The dated pictures of 1642 are few. There is one subject in the Hermitage [No. 1777] long known as “The Reconciliation of Jacob and Esau,” but now recorded in the catalogue as “The Reconciliation of David and Absalom”; while the “Christ taken from the Cross,” in the National Gallery [No. 43], may belong to the same year, since it is a sketch probably made for the etching which was certainly executed then. There are also four portraits: one of “A Rabbi,” belonging to M. Jules Porgès of Paris; Lord Iveagh’s “Portrait of a Woman”; Mrs Alfred Morrison’s “Portrait of Dr Bonus”; and “An Old Man,” at Buda-Pesth [No. 235].
This limited production was probably due to the fact that a large share of his time must have been taken up by his largest and most famous work, “The Sortie of the Company of Francis Banning Cocq,” for many years known as “The Night-watch,” because time and careless usage had so blackened it that the original illumination was nearly obscured, and the figures appeared to be dimly visible by artificial light. The careful restoration by M. Hopman has, of late years, altered all this, and that the sortie is taking place by daylight, the condensed, highly localised daylight of Rembrandt, to be sure, has been established beyond cavil.
One would have supposed that such devoted art-patrons as the Dutch people of that time, would have hailed with delight the creation of such a masterpiece by one of themselves, and would have showered praises and commissions upon its creator. The very contrary seems to have been the fact; nor is the reason far to seek.
Holland at that time abounded in Guilds and Companies, civil and military, Boards of Management of this or that Hospital or charitable Institution, and a perfect craze for being painted in groups animated one and all. The galleries are full of these “Doelen” and “Regent” pictures by great and little masters, and dreary objects many of them are. Each member subscribed his share, and each expected to get his money’s-worth; so the painter was expected to distribute his light and his positions with an impartial hand, and a comically stiff and formal collection of effigies was often the result.
To all such considerations Rembrandt was gloriously indifferent. He was painting a picture of an event in real life, and he meant it to be a picture and alive, not a mere row of wax figures in a booth; and when he had finished, the subscribers cried aloud in wrath and consternation.

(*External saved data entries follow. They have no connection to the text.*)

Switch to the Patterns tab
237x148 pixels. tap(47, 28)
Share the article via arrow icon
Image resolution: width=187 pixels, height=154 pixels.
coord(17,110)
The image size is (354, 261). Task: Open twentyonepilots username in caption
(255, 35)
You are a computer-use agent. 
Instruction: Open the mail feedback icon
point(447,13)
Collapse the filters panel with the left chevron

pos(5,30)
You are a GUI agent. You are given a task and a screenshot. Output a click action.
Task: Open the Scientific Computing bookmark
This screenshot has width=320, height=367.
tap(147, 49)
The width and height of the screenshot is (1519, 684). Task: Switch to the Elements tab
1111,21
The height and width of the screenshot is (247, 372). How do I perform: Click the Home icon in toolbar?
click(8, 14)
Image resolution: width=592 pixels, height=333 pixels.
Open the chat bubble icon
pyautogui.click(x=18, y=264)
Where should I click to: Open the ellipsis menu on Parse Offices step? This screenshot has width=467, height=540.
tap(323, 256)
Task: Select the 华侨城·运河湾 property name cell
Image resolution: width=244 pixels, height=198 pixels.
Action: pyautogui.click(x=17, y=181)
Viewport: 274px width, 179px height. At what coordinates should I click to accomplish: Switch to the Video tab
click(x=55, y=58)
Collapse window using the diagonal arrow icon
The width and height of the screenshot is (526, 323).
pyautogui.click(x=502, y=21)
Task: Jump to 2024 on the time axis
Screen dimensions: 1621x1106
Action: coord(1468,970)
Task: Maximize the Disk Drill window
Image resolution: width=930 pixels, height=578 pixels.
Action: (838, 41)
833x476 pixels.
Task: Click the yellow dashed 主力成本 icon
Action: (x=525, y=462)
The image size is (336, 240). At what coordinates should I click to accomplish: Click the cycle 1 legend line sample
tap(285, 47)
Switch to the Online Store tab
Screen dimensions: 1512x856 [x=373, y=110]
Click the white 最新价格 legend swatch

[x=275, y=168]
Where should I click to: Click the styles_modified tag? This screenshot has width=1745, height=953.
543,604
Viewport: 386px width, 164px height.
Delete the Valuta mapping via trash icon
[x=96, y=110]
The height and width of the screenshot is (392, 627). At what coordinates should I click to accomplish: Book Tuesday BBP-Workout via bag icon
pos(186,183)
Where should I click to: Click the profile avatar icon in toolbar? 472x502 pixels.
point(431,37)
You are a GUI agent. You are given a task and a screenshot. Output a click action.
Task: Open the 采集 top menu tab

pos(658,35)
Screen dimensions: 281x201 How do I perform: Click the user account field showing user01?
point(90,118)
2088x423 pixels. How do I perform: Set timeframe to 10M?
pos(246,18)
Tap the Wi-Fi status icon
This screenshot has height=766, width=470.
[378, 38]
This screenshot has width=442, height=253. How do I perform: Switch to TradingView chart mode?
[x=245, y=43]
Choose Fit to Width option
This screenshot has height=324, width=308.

And indeed it is difficult not to sympathise with the poor amateur soldiers who had paid to be painted, not to be immortalised. Even if they could have known, they would have cared very little for the fact that their picture was to rank in after years among the most famous in the world, since their worthy citizen-faces were not to be discerned in it, and no one would care to read the names which, failing to move the domineering painter, they caused to be inscribed upon an escutcheon in the background so that they might get some return for their florins. They had their revenge, however, after a kind, for they left it to blacken with dirt and smoke; and when their descendants removed it from the Doelen to the Hotel de Ville they cut it down ruthlessly on either hand to make it fit a smaller space, as a copy by Lundens in the National Gallery [No. 289] makes evident.